• [Requirement]
Begin at the line below that has "ガレージエブリンの公式『facebook』はこちら (183, 2382)" and stop after the line that has "ガレージエブリンの公式『YouTube』チャンネルはこちら (197, 2374)". Please restate only those lines, word for word.

• [Data shown]
====

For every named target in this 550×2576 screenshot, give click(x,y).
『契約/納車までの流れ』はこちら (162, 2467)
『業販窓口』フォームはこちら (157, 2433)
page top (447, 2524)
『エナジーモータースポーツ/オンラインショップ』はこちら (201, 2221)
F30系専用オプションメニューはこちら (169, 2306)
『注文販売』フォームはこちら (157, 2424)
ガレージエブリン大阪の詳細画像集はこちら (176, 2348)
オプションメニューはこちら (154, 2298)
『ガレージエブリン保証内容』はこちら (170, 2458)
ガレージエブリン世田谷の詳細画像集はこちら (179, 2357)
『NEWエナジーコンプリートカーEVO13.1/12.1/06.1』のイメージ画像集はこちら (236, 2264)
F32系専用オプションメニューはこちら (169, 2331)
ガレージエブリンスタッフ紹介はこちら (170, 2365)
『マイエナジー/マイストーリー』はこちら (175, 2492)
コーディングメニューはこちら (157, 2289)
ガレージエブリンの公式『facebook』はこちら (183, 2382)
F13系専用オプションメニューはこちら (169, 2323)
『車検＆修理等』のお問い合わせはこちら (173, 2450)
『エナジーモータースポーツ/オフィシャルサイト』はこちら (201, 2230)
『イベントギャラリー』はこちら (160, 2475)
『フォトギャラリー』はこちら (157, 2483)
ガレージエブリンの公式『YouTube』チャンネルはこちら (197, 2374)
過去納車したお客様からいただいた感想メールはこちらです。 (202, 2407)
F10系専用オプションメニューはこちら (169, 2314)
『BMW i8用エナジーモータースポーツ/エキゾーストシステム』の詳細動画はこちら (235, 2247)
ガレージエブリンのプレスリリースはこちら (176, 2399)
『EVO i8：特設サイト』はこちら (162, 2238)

====

• [Written solution]
ガレージエブリンの公式『facebook』はこちら (183, 2382)
F13系専用オプションメニューはこちら (169, 2323)
『車検＆修理等』のお問い合わせはこちら (173, 2450)
『エナジーモータースポーツ/オフィシャルサイト』はこちら (201, 2230)
『イベントギャラリー』はこちら (160, 2475)
『フォトギャラリー』はこちら (157, 2483)
ガレージエブリンの公式『YouTube』チャンネルはこちら (197, 2374)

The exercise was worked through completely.